Major Downgrade from MTW

The Good
Well, for one thing, the introduction of Castles (and their upgrades) gives you places that seldom go nuts and rebel. (All of the games in the Total War series act like every city is seething with democratic elements, just aching to be free of monarchical rule. Hah. Read some history books. Rebels carving off their own enclaves were never so prominent, except in China.) Your penalty for settled rule of provinces with castles is less income.

The Diplomacy system LOOKS like a great new feature. You have more options for holding dialogue with other factions. Unfortunately, they don't care (see below).

The Papacy: I spent a campaign as a dutiful French Catholic. I joined crusades, talked nice to Papal couriers, didn't invade my neighbors. I soon learned that responding to an invasion of my kingdom by my neighbor earned me excommunication threats. (To be fair, the aggressor apparently was warned too.) I learned how to calibrate my response to eventually destroy the aggressor before the Pope could call a halt. When I grew very big, I learned I could stack the College of Cardinals and I could even wipe out the Papal States. I played my second campaign as a Russian and did what I wanted. So much nicer!

Learn this: Trade beats Farming. there, you've just learned how to make the most money.

I guess, grudgingly, I can list prettier battles than in MTW, due to the full 3-D treatment. But they screwed up things that were working in Rome: Total War, where they also had 3-D. (see below).

I'll give a thumbs-up for fortresses and citadels. These improved castles have layered fortifications. If you bang a hole in the outer wall, you'd better still have ammo for the inner one, or an intact ram to deal with the gates, or you're going home unsatisfied.

I will echo the other reviewer's comments about it being tough to manage a fight in the forest, but to me, this is reasonable and historical. There is no way to see everything going on under the boughs... and you shouldn't be able to. You takes yer chances in forests! Deal with it.

And I like shooting cow carcasses from trebuchets. A lot. This biowarfare sickens units near the impact and units that walk through the area of effect. (Funny, it never sickens the firing unit to have dead cattle handy as ammo.) Great fun when you're defending a mountain with only a single approach lane. Until you pursue your beaten enemy past the carcasses.

### Data for this exercise
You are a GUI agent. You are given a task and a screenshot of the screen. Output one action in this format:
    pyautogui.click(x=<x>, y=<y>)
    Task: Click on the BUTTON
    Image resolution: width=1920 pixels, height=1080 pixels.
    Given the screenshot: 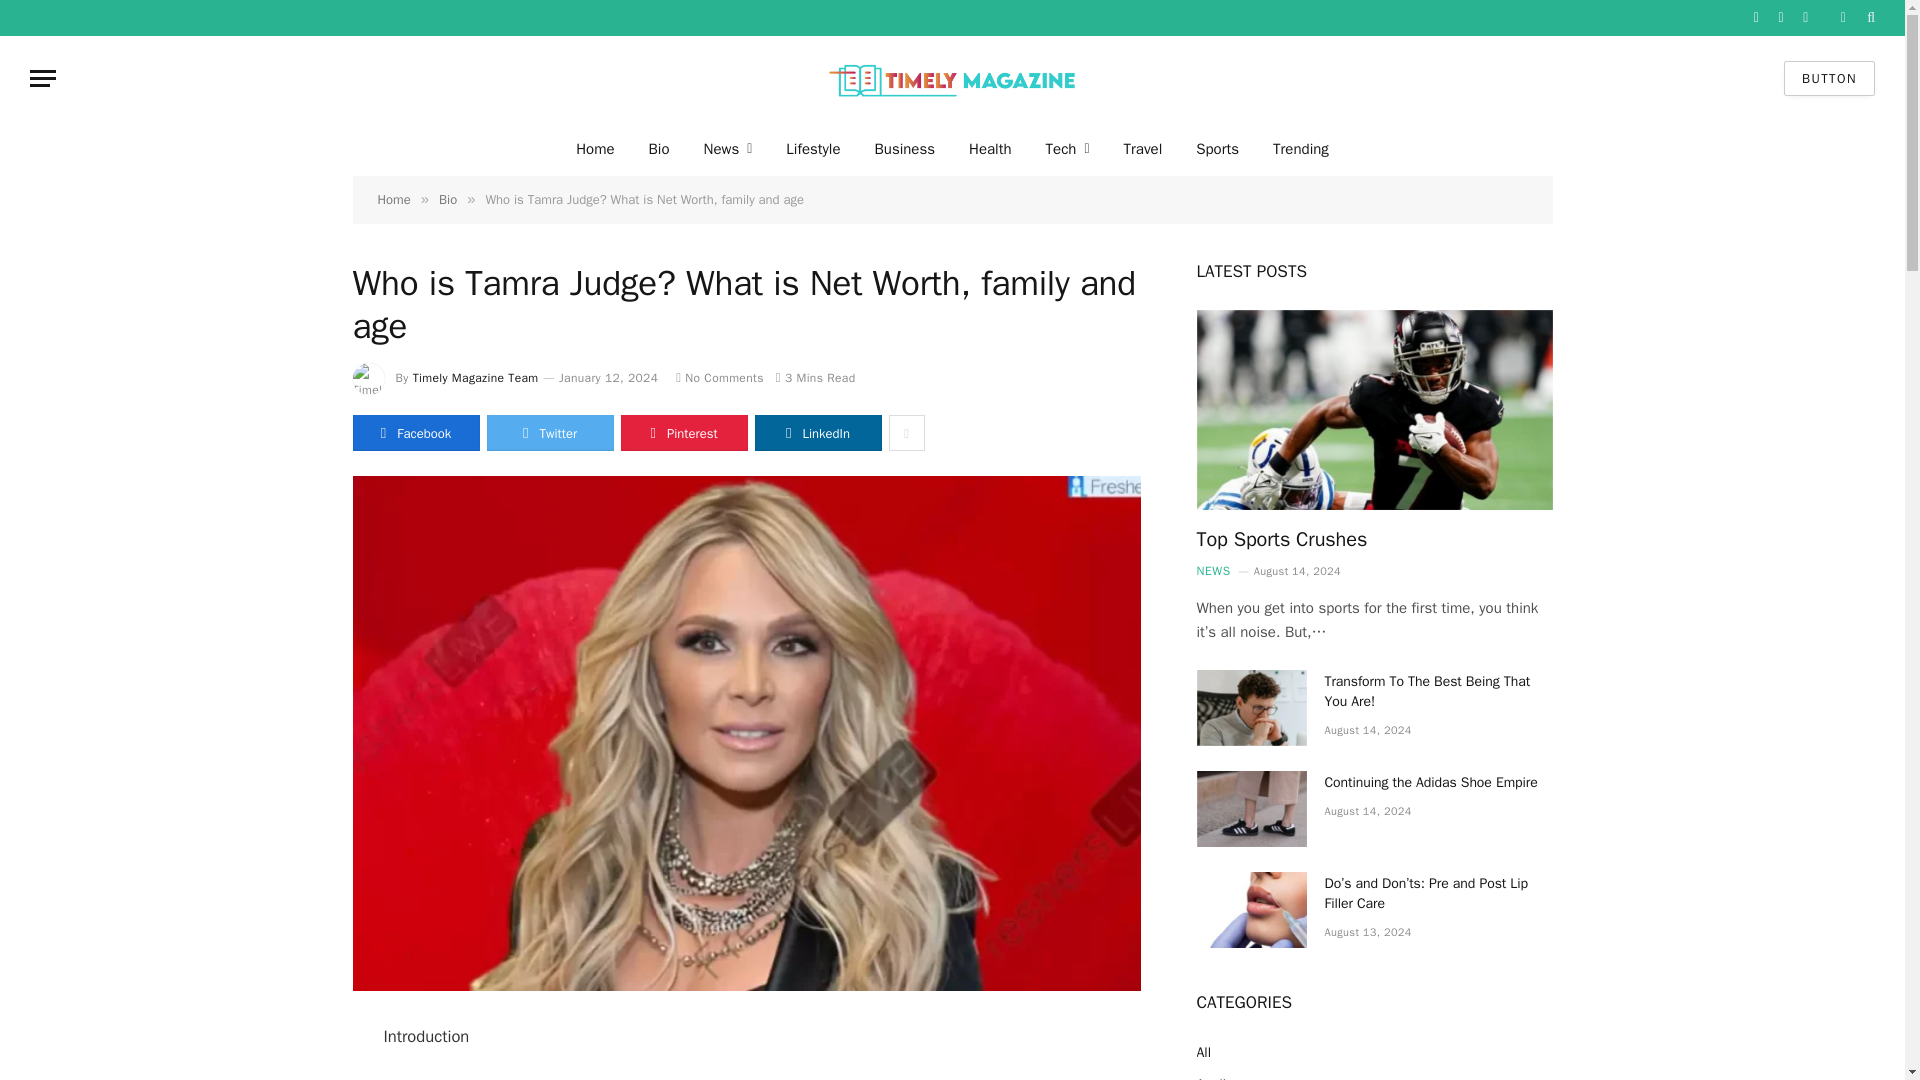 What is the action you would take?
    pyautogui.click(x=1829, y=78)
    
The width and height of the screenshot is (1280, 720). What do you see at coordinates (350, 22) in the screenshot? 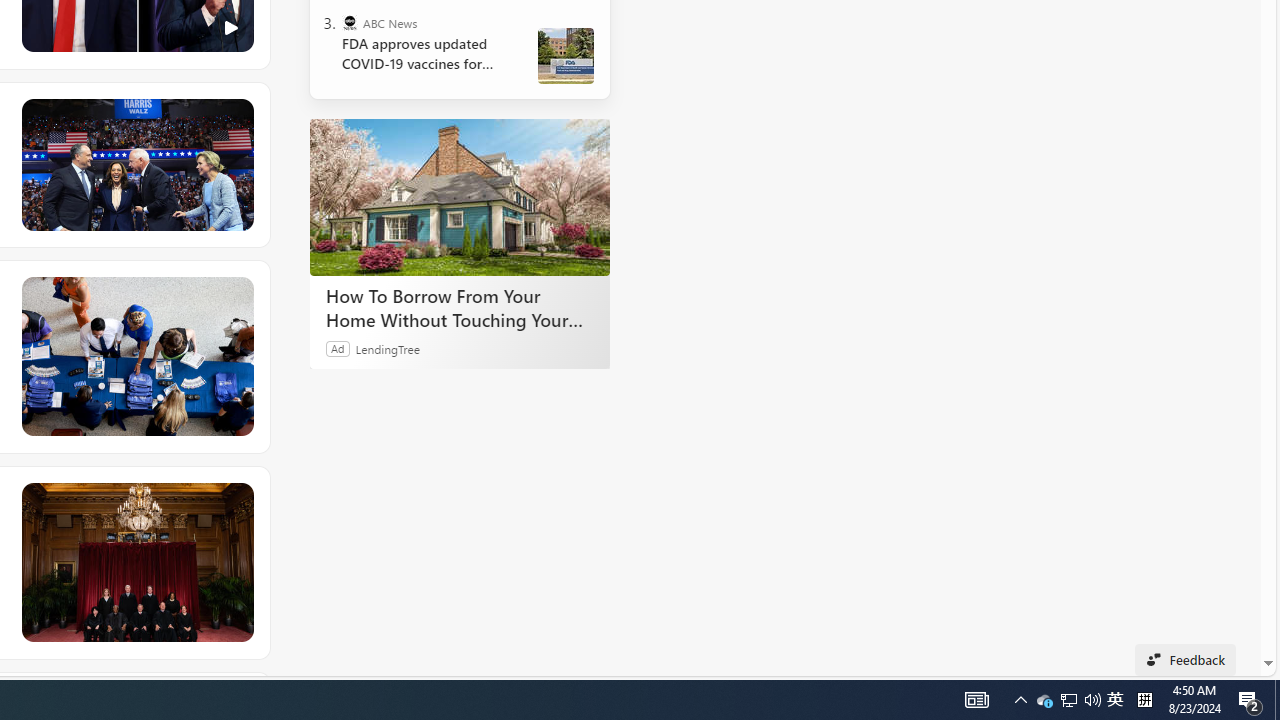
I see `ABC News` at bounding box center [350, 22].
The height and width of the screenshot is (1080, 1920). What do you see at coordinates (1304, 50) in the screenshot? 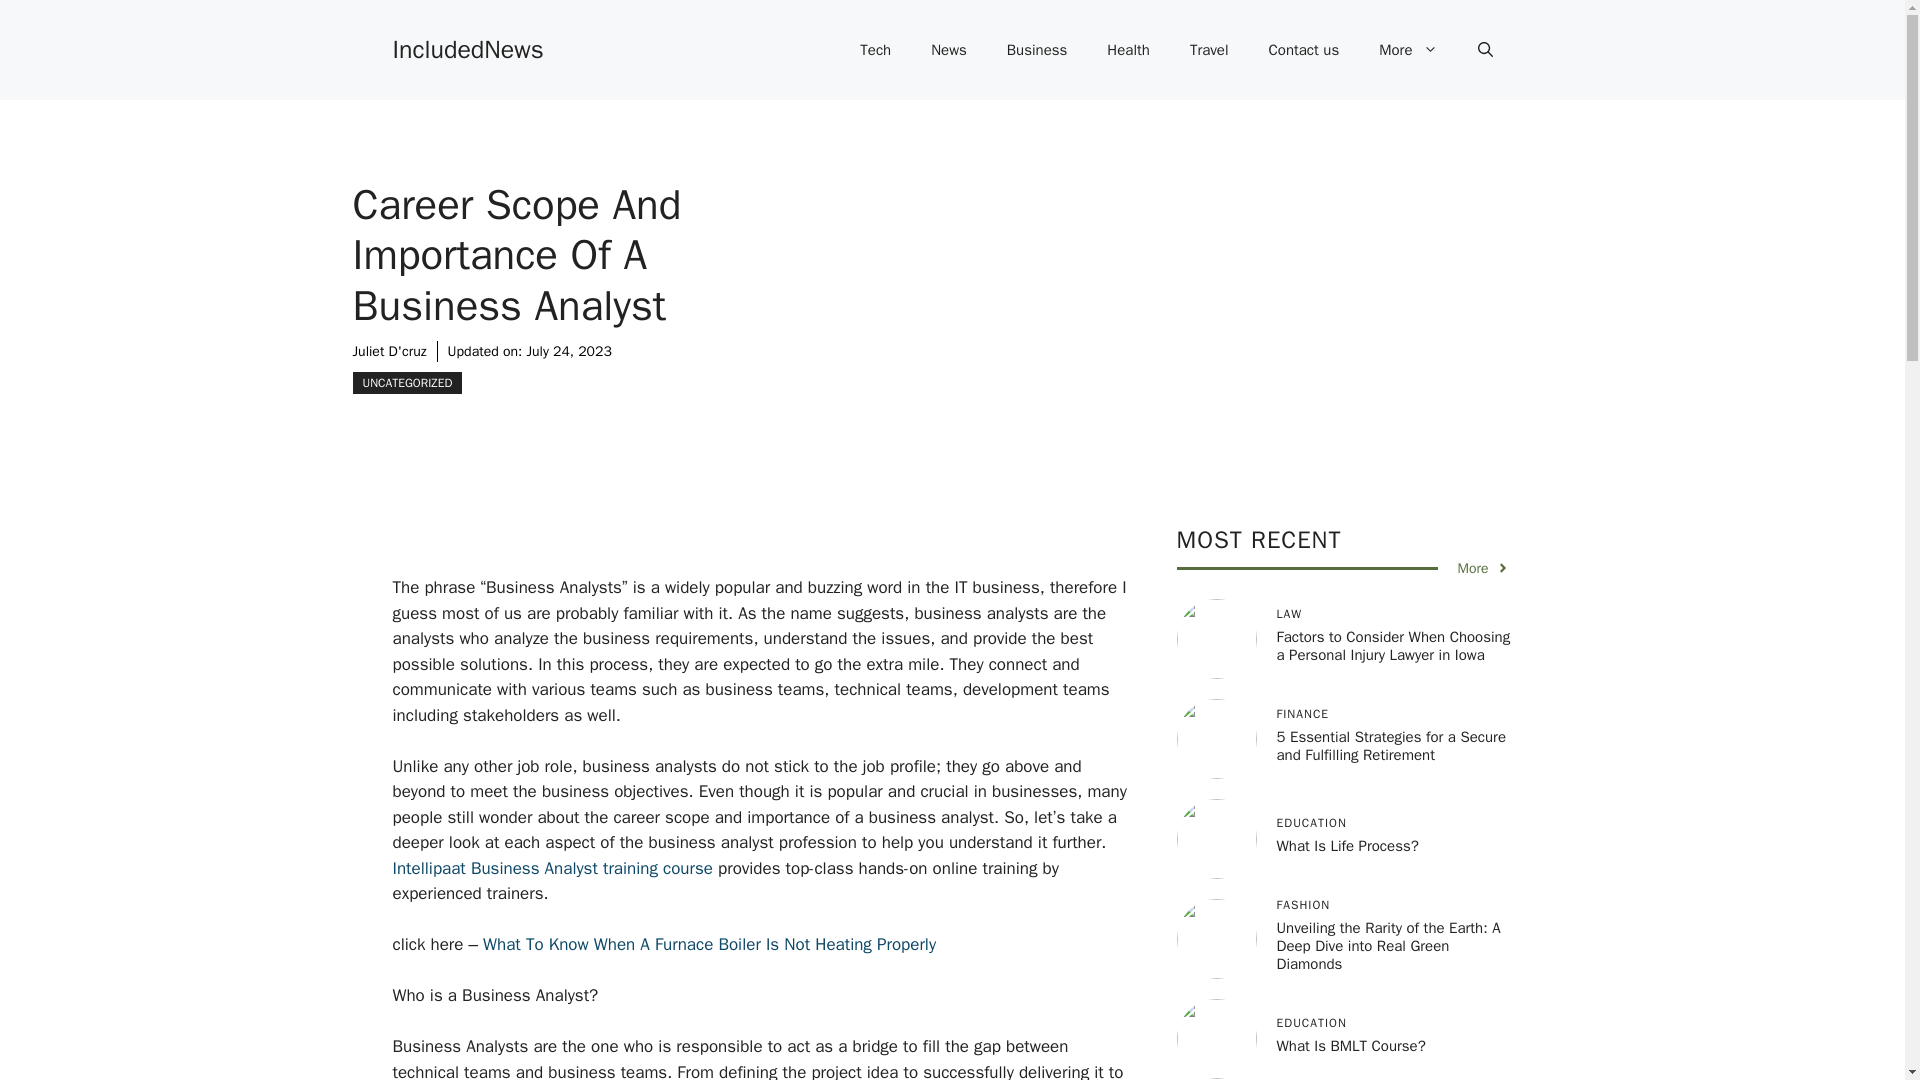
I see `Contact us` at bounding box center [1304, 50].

### Exercises
A – Do these statements agree with the game review? Answer yes or no for each and quote the deciding words. (i) Ruling provinces with castles brings less income. (ii) The second campaign was played as a French Catholic. (iii) Shooting cow carcasses sickens the firing unit.
B – Please recast the part of the listing that opens with the line containing "The height and" and runs through the end of the listing as a JSON list of strings, one per line, with blank lines dropped. Leave the pictures out.

### Exercise responses
A –
(i) Yes: "Your penalty for settled rule of provinces with castles is less income."
(ii) No: "I played my second campaign as a Russian and did what I wanted."
(iii) No: "it never sickens the firing unit to have dead cattle handy as ammo."

B –
[
  "The height and width of the screenshot is (1080, 1920). What do you see at coordinates (1304, 50) in the screenshot? ",
  "I see `Contact us` at bounding box center [1304, 50]."
]